* **The exercise**:
Could you reproduce the passage of the ad-targeting interview from "So you’re going" to "see what’s winning?", word for word?

* **Passage**:
★ ★ ★ ★ ★ ★ ★

If you’re running supplements, you want to do 35+ or 45+, maybe even 55+, depending on the niche, like vision or memory. But give it as much breadth as possible. Go broad targeting and let the creative call people out.

Q: When do you reduce the targeting? When do you stop the broad and niche down?

Jairet Crum: We would never stop broad.

We would just add a secondary campaign to see if we can get more incremental spend on whatever the best performer is.

Let’s say we do an analysis on broad, and it says your best buyers are women 45+ on iOS. That’s typically always the one, right?

So you’re going to make a secondary campaign that’s just women 45+ on iOS. You’re going to see if you can just get spend to that audience so you can get even more conversions on just that segment. But you still let your broad campaign run because that’s where it’s going after everybody else. And then react from there.

Q: So you’ll have two campaigns at some point, one broad and then a second campaign with a niche audience once you see what’s winning?

★ ★ ★ ★ ★ ★ ★

* **Entries shown**:
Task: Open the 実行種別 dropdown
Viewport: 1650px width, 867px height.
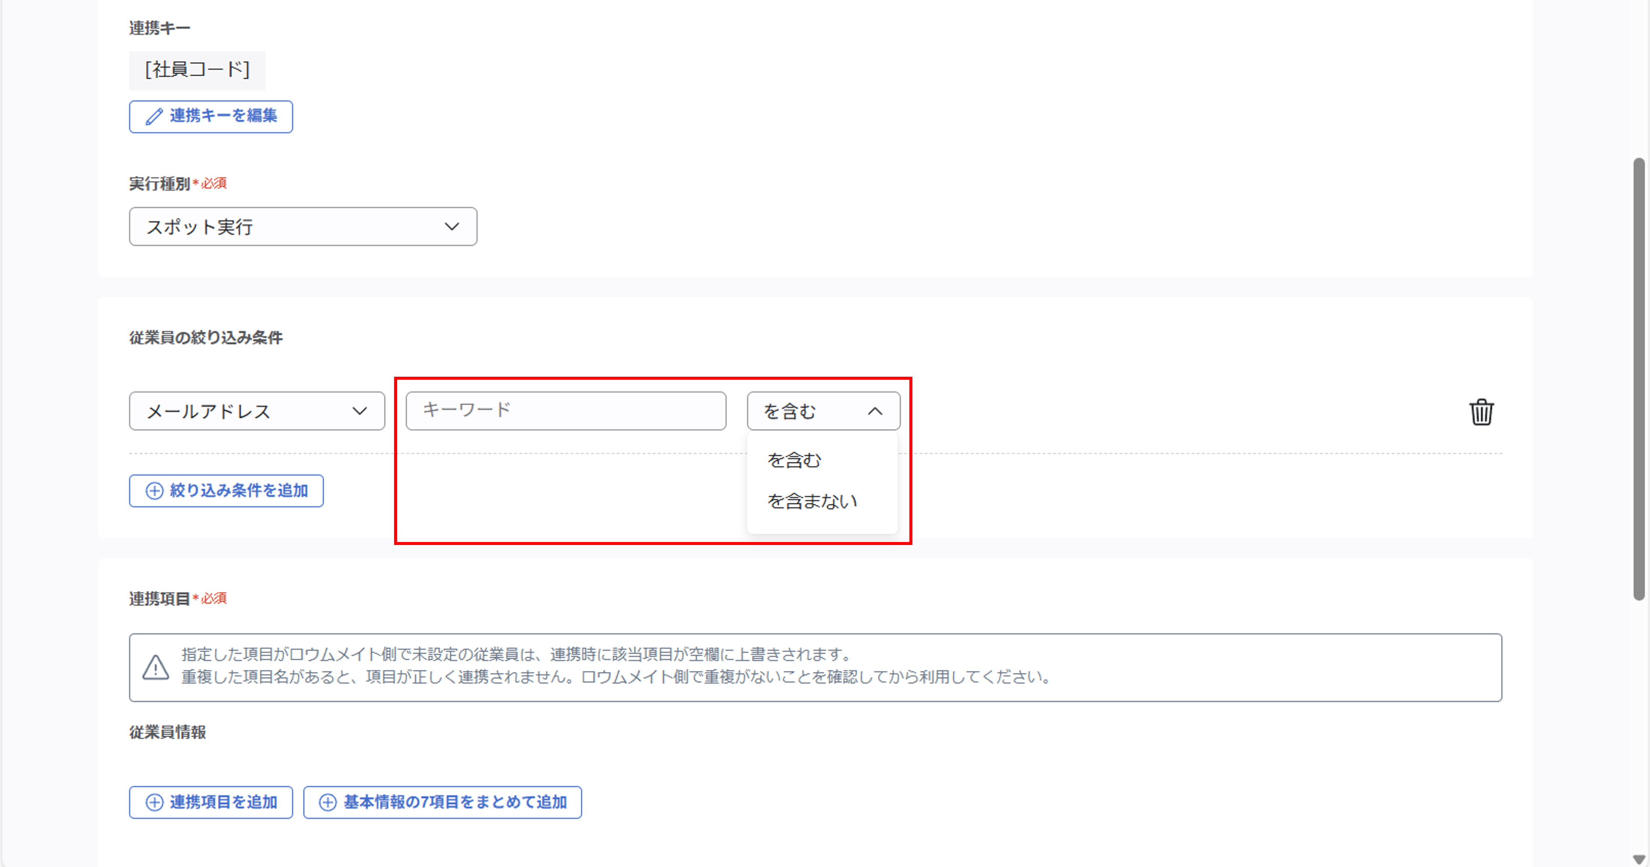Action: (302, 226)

★ ★ ★ ★ ★ ★ ★

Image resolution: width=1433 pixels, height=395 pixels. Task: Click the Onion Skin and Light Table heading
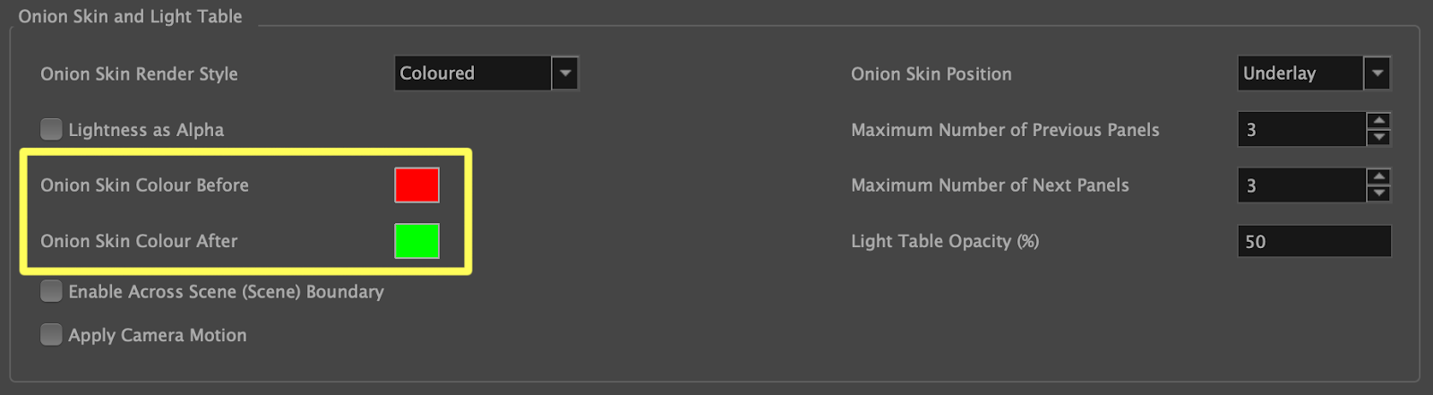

★ ★ ★ ★ ★ ★ ★

* **Answer for this exercise**:
So you’re going to make a secondary campaign that’s just women 45+ on iOS. You’re going to see if you can just get spend to that audience so you can get even more conversions on just that segment. But you still let your broad campaign run because that’s where it’s going after everybody else. And then react from there.

Q: So you’ll have two campaigns at some point, one broad and then a second campaign with a niche audience once you see what’s winning?